Rahman Abbas, the 2018 Sahitya Akademi winner for Urdu, had much to say in favour of Faiz’s poem: “It is disgusting to have to give clarifications of Faiz’s poem ‘Hum Dekhenge’ to absolve it from being called critical of the Hindu faith or any faith. It is as absurd and laughable as  absurd as claims such as the RSS was a cultural wing of the Jamat-e-Islami of Pakistan, or Rabindranath Tagore’s Novel Gora was anti-Christian, or Kabir had mocked Charlie Chaplin in his dohe*. Such absurd parallel could only be drawn by an insane or moron appointed to create deflection and disharmony.

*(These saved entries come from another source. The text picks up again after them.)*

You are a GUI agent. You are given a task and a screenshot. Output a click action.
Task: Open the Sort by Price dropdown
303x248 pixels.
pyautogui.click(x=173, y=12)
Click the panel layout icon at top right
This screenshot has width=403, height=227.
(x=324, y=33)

“Faiz Ahamd Faiz is best known for being a revolutionary poet who aesthetically merged romanticism with the desire for a revolution, a social struggle or peoples uprising against the tyrant rulers. His poetry and life were a struggle to become the voice of the voiceless — it challenges dictatorship and repression. ‘Hum Dekhenge’ can be seen as the voice of the masses against the tyrant rulers or dictators who have subjugated poor people. The poem is a beacon of hope against darkness spread by authoritarian regimes. The poet imagines a world where tyrannical persecutors would be defeated and people will govern crushing falsehood and its followers. The tyrant rulers will be humiliated when their crowns will be thrown off and the people will reclaim being the God of the planet. The people will rule — we all are people — and we should celebrate that time and that day as it is a victory of people over tyrannical systems.

“In addition, this poem rejects the dominant interpretation of Islam and insists that after revolution and the defeat of tyrant rulers there would remain the name of Allah. However, his Allah was not the Allah of dominant Islam but an interpretation of Islam known as Sufism. It is very similar to the Hindu philosophy of Advaita Vedanta , which states that there is no difference between the worshipper and the one being worshipped. Faiz in this poem contends that in  post revolution society there will be no difference between the ruler and those being ruled. It is a poem of hope, of justice and equality against an era of repression.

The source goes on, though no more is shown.